Suppose $V$ is finite-dimensional and $E$ is a subspace of $\mathscr L(V)$
You can choose the basis you like. Let $T\ne0$, $T\in E$. Suppose $T(v_1)\ne0$, so in particular $v_1\ne0$.
Complete $v_1$ to a basis $\{v_1,\dots,v_n\}$.

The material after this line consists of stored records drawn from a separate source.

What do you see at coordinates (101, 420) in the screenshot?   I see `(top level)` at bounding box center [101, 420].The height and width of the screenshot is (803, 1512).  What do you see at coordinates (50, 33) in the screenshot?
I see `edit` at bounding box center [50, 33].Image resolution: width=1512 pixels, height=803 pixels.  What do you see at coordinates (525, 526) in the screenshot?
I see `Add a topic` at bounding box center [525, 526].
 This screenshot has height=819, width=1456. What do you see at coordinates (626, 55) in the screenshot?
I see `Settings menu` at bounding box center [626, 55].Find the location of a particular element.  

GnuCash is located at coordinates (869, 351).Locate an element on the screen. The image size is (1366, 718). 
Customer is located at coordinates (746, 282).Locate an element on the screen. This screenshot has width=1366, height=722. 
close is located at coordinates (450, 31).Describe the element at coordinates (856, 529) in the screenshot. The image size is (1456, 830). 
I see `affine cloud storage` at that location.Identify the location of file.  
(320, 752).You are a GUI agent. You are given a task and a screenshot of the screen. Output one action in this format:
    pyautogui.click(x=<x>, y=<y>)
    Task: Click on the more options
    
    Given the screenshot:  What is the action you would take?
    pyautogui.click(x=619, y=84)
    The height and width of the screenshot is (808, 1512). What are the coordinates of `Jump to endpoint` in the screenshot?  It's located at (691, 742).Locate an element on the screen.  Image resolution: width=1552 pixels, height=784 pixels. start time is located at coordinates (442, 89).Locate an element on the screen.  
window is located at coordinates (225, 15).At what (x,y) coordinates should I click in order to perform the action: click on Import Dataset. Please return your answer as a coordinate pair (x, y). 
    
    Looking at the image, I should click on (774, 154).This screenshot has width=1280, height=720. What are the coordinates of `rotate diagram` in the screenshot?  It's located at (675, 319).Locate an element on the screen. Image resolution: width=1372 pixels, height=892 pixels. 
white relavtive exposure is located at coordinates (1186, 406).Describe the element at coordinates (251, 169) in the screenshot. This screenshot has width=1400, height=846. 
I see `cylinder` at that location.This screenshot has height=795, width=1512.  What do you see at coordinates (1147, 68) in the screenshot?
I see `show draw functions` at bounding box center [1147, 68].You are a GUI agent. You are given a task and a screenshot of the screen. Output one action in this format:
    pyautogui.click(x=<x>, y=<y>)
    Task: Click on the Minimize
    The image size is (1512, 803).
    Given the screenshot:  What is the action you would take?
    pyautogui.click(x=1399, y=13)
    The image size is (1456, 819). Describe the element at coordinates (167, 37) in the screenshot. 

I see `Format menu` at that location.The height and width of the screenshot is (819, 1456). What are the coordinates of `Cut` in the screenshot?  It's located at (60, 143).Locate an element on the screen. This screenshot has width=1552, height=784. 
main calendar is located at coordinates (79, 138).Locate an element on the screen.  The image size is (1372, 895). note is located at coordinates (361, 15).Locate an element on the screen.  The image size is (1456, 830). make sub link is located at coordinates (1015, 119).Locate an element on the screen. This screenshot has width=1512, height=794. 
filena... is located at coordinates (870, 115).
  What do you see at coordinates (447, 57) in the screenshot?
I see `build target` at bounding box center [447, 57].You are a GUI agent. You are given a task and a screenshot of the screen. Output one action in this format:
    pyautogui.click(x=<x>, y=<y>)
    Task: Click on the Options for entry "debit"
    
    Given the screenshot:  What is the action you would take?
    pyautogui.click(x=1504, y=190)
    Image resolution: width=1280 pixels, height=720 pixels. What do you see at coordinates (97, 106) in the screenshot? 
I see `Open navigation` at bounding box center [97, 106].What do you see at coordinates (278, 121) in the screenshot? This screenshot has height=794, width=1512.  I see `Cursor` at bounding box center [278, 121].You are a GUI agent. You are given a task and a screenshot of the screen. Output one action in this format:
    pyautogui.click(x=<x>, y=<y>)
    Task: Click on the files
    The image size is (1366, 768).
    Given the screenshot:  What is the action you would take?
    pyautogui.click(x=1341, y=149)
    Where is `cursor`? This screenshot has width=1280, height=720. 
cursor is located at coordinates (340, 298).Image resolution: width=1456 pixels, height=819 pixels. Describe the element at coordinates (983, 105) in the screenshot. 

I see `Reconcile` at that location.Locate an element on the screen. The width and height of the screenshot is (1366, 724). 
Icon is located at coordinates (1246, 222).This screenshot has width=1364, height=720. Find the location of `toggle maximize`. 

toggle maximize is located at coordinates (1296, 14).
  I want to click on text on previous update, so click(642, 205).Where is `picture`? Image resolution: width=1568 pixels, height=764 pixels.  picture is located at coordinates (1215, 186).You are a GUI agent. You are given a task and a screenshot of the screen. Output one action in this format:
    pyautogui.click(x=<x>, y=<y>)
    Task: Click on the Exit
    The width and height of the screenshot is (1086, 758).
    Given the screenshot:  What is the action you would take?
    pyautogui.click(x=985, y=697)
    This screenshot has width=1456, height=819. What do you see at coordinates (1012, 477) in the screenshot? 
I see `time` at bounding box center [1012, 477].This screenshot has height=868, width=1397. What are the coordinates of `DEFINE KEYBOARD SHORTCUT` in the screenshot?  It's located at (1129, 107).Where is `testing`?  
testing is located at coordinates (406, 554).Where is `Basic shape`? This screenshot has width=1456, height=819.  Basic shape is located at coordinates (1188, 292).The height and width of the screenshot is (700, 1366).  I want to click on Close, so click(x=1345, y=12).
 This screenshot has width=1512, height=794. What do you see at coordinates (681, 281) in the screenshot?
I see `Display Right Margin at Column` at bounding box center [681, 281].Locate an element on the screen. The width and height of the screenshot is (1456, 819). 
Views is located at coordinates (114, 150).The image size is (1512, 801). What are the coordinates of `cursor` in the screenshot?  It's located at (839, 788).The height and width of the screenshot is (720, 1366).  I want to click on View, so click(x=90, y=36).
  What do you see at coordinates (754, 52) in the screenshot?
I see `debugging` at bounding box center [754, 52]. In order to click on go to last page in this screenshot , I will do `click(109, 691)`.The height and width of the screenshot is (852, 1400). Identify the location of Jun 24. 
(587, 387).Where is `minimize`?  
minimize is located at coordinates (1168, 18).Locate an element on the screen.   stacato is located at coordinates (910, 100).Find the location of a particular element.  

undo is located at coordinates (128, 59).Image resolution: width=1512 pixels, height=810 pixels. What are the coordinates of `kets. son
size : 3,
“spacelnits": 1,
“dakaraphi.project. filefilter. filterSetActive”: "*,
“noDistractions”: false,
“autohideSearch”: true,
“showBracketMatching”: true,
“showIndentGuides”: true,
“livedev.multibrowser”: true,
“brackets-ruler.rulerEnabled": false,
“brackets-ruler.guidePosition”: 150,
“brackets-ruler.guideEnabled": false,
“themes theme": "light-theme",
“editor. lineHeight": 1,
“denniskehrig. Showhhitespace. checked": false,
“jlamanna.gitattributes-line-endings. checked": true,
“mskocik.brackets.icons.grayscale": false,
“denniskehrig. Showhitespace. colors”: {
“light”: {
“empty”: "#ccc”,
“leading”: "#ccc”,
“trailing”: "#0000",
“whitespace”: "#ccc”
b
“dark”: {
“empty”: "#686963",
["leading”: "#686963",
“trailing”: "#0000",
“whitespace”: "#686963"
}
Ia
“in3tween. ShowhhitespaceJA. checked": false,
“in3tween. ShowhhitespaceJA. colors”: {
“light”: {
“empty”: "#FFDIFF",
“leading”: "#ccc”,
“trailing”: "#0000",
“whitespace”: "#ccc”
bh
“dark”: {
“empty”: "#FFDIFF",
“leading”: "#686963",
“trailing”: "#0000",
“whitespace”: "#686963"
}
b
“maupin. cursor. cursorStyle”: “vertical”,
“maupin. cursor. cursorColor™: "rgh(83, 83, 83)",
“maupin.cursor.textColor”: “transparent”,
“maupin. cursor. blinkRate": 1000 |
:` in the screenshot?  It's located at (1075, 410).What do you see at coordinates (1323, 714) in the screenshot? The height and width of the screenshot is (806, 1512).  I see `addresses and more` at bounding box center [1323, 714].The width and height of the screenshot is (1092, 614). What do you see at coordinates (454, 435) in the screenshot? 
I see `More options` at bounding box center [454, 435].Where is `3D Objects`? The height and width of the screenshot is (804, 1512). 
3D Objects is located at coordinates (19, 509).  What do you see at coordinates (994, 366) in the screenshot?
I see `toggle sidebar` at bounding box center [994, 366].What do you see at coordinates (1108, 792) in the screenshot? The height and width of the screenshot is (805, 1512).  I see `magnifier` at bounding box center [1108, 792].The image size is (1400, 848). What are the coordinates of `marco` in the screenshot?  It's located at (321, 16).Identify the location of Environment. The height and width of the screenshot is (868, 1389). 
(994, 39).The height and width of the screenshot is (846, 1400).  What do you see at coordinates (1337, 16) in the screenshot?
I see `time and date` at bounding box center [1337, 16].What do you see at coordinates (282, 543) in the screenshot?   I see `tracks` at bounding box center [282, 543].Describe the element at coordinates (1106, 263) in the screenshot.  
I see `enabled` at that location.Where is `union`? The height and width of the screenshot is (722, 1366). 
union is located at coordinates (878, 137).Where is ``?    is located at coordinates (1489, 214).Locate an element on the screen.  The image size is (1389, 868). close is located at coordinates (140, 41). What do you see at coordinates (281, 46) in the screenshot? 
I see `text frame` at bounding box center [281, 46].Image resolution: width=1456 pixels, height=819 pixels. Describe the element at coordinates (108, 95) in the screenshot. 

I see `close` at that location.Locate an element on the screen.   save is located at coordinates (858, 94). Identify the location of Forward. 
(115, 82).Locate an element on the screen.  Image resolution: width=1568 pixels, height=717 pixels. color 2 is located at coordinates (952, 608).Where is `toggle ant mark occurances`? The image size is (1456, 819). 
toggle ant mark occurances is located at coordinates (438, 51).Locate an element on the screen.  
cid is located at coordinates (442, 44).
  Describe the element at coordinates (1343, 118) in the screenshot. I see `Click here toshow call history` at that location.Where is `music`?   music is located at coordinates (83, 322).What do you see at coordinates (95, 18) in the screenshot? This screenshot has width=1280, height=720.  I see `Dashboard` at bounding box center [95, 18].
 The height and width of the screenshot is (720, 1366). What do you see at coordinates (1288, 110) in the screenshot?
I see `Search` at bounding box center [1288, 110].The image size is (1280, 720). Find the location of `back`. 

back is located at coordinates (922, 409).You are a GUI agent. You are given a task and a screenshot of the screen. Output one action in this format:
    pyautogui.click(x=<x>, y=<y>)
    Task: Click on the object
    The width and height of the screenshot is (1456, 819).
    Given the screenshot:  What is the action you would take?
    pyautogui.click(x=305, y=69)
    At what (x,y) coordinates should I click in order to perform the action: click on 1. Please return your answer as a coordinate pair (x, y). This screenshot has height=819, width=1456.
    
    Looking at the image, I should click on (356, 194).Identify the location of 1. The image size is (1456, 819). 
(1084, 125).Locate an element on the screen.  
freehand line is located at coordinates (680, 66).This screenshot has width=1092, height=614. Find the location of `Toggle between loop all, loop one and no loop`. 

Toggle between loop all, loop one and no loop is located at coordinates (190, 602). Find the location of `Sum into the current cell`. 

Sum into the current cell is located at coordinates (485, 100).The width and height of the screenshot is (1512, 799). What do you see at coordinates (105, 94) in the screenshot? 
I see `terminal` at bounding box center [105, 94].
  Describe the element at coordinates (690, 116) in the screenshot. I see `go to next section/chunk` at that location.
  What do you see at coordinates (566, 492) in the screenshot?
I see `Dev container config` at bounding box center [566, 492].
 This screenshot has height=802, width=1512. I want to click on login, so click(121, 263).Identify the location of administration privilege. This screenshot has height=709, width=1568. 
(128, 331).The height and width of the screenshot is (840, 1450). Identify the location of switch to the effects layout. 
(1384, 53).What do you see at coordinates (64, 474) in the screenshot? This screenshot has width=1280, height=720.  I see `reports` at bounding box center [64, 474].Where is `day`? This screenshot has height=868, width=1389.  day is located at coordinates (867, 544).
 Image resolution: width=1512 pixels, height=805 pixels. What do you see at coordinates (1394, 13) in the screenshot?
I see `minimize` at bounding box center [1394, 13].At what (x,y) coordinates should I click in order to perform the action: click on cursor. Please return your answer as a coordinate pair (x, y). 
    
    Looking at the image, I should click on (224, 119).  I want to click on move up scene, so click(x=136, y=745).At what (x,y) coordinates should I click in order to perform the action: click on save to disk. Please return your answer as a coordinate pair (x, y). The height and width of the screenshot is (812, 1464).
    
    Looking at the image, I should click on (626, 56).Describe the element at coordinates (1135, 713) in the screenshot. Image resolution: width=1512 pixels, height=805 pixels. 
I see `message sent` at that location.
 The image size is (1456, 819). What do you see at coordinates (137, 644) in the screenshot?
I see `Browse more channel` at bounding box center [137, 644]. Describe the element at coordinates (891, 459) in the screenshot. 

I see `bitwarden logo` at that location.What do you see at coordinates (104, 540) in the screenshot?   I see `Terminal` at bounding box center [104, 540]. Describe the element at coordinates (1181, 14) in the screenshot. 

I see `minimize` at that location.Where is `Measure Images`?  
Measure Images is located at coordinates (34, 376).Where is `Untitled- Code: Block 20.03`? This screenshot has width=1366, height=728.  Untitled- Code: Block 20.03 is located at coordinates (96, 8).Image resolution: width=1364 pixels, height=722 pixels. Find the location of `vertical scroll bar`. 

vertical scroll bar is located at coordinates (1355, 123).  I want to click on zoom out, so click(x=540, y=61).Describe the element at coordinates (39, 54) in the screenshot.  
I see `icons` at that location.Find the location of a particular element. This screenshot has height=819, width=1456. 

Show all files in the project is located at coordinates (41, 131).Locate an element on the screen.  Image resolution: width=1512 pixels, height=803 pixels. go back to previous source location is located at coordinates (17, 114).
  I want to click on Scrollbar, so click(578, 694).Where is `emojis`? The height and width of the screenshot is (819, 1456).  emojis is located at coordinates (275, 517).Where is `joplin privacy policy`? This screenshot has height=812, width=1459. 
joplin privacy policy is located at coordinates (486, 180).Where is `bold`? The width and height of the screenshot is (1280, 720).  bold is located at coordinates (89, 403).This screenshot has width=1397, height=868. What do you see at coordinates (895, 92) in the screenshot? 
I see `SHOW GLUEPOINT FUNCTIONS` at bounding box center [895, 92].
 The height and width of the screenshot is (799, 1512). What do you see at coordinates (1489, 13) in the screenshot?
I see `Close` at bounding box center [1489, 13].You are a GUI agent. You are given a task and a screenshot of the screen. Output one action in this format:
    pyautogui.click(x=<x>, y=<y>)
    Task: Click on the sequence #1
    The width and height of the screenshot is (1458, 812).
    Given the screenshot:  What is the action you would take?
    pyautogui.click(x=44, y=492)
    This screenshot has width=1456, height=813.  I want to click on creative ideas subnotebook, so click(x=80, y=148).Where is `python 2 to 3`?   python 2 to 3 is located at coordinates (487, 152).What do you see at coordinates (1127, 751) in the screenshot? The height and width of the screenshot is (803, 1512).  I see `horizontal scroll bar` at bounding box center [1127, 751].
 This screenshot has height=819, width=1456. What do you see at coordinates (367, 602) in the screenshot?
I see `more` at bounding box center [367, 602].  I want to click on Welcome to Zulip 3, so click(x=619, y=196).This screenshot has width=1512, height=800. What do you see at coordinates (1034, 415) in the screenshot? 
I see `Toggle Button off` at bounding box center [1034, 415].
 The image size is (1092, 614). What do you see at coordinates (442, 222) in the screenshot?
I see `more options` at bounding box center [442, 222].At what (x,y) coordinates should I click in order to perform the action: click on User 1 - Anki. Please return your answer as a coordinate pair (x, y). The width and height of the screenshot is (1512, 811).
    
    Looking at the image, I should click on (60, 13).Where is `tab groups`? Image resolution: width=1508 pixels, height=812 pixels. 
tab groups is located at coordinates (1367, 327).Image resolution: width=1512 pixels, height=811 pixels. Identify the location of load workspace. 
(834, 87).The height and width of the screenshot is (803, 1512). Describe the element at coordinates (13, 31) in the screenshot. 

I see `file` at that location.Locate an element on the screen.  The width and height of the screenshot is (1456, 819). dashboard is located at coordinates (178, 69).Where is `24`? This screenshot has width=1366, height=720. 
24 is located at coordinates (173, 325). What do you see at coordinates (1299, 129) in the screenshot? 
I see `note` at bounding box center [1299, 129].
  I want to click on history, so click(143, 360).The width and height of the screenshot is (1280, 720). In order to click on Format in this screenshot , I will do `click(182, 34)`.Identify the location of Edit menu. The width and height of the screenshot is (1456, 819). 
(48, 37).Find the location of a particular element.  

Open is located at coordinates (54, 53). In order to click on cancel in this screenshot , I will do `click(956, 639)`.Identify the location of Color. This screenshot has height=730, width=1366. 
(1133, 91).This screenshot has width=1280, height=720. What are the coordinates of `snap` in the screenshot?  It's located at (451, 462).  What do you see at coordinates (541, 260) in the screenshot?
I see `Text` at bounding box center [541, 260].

Since $w_1=T(v_1)\ne0$, you can complete it to a basis $\{w_1,\dots,w_n\}$. Consider the maps $R_i$ and $S_i$ defined by $$ R_i(v_j)=\begin{cases} v_1 & j=i\\[4px] 0 & j\ne i \end{cases} \qquad S_i(w_j)=\begin{cases} v_i & j=1 \\[4px] 0 & j>1 \end{cases} $$ Then $$ S_i T R_i (v_i)=S_i T(v_1)=S_i(w_1)=v_i $$ and, for $j\ne i$, $$ S_i T R_i (v_j)=S_iT(0)=0 $$ Hence, if $U=\sum_{i=1}^n S_iTR_i\in E$, we have $$ U(v_j)=v_j $$ for $j=1,\dots,n$. So $U$ is the identity and therefore $E=\mathscr{L}(V)$.